Your instructions
Lines to return, exactly: from the line with "Open the Tuning menu" to the line with "Open Settings in" in the entries below, both included.

Provided material
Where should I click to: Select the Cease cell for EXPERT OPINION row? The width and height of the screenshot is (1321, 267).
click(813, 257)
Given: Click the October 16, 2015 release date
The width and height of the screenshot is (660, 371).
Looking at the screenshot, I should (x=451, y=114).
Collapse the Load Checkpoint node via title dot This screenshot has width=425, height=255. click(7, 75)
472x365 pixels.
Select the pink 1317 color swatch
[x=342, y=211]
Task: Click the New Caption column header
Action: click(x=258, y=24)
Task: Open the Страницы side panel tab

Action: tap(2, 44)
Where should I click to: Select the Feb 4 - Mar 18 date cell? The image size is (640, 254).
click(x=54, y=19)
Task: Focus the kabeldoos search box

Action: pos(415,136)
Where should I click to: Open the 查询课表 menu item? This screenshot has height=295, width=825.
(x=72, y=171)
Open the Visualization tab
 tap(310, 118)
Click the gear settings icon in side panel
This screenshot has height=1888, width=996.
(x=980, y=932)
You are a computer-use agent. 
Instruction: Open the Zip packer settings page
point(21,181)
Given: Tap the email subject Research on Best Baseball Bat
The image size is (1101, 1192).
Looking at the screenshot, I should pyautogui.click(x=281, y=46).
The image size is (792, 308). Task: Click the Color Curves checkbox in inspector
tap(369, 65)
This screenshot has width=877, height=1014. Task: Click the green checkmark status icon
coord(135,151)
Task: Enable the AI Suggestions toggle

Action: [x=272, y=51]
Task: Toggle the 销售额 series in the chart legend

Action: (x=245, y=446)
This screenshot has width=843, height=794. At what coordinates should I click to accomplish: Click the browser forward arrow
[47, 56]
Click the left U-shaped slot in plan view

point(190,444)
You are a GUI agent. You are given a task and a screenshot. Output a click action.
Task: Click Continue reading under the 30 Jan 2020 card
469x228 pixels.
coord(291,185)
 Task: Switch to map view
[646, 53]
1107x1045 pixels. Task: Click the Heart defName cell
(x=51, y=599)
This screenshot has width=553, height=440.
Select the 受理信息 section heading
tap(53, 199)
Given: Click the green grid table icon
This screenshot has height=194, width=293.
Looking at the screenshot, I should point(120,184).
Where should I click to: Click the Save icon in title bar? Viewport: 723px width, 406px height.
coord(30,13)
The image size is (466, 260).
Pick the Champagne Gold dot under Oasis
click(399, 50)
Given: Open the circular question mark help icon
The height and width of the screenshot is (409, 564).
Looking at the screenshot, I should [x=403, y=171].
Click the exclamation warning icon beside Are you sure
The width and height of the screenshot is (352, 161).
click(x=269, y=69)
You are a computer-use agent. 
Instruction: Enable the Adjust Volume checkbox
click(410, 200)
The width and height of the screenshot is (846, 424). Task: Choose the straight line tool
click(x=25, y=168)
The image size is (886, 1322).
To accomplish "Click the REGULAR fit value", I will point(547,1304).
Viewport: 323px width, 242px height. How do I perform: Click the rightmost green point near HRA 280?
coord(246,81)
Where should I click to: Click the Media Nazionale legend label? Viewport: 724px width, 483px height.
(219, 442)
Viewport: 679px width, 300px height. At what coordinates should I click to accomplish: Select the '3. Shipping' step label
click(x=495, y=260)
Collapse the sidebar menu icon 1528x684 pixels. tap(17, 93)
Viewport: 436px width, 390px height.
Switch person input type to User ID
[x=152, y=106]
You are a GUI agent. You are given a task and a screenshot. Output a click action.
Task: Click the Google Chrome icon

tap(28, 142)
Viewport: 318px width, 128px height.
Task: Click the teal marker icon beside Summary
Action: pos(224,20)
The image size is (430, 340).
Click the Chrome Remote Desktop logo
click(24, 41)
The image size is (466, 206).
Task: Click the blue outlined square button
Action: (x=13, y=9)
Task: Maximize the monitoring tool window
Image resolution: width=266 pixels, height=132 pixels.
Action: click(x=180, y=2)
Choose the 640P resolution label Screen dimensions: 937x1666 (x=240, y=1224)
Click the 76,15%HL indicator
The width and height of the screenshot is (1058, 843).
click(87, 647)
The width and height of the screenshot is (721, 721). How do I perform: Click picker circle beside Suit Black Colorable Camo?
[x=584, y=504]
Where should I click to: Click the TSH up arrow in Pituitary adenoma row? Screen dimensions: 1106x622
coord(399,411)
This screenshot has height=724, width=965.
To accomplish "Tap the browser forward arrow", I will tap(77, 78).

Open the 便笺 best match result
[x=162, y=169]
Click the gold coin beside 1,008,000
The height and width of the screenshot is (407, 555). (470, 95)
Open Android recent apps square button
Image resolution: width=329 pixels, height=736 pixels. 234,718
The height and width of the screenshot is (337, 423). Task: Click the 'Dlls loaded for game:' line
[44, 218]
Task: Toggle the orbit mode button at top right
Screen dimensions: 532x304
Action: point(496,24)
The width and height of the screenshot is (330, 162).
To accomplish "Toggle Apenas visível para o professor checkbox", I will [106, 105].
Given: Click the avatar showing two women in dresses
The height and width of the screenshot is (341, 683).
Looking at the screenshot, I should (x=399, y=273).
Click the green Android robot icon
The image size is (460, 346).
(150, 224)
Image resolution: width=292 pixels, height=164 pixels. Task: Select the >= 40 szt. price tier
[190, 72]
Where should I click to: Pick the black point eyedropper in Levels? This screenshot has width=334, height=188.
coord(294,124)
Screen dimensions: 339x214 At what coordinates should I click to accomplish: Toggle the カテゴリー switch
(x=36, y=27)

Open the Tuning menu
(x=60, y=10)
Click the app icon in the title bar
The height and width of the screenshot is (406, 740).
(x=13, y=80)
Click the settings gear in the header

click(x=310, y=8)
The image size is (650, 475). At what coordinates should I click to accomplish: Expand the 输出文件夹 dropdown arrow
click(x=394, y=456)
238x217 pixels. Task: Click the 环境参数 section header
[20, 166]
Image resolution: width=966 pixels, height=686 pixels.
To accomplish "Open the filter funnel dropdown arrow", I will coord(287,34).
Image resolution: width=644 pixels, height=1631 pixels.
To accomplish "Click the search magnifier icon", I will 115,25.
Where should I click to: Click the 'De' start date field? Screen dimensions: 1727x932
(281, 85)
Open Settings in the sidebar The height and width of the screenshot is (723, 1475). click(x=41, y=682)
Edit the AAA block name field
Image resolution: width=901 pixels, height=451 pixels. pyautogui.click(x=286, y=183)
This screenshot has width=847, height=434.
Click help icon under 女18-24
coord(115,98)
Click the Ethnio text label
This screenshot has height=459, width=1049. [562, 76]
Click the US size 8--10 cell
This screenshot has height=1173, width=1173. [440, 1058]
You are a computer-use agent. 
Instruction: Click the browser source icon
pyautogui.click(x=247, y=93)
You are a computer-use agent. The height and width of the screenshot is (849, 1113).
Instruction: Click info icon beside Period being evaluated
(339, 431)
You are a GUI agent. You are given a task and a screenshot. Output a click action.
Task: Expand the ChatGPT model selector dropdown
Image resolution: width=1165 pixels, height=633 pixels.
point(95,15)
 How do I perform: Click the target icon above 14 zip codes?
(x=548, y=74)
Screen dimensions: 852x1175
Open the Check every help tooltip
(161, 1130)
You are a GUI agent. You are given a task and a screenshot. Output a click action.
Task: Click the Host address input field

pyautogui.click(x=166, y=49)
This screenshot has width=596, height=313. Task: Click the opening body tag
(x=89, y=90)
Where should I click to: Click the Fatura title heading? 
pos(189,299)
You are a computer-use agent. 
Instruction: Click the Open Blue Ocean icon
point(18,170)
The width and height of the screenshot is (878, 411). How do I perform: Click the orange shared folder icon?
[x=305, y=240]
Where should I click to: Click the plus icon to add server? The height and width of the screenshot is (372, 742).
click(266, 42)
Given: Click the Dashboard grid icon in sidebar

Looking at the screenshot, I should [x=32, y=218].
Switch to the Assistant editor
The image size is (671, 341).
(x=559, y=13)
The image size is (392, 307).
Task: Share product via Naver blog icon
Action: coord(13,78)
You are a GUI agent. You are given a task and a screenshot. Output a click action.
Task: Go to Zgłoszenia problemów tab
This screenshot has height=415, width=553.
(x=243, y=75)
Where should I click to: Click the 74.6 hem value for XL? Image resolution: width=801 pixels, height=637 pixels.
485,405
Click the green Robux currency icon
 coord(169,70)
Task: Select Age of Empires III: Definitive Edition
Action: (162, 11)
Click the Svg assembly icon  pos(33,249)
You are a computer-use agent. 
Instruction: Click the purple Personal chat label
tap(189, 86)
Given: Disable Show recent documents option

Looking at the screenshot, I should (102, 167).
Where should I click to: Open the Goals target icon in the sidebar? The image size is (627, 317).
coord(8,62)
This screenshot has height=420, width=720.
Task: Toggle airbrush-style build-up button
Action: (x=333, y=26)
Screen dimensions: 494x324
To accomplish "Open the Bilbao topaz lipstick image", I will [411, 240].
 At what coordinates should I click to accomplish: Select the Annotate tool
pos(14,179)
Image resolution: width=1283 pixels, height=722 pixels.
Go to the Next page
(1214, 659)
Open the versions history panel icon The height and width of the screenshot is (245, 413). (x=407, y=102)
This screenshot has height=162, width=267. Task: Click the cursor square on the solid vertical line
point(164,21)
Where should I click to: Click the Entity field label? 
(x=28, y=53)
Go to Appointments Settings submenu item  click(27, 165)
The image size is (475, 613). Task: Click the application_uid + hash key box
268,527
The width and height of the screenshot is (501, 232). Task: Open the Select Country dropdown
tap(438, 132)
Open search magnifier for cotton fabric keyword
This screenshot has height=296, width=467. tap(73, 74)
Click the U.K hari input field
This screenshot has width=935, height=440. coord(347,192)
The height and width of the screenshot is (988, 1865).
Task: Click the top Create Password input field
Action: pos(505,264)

Response to the exercise
Open the Tuning menu
(x=60, y=10)
Click the app icon in the title bar
The height and width of the screenshot is (406, 740).
(x=13, y=80)
Click the settings gear in the header

click(x=310, y=8)
The image size is (650, 475). At what coordinates should I click to accomplish: Expand the 输出文件夹 dropdown arrow
click(x=394, y=456)
238x217 pixels. Task: Click the 环境参数 section header
[20, 166]
Image resolution: width=966 pixels, height=686 pixels.
To accomplish "Open the filter funnel dropdown arrow", I will coord(287,34).
Image resolution: width=644 pixels, height=1631 pixels.
To accomplish "Click the search magnifier icon", I will 115,25.
Where should I click to: Click the 'De' start date field? Screen dimensions: 1727x932
(281, 85)
Open Settings in the sidebar The height and width of the screenshot is (723, 1475). click(x=41, y=682)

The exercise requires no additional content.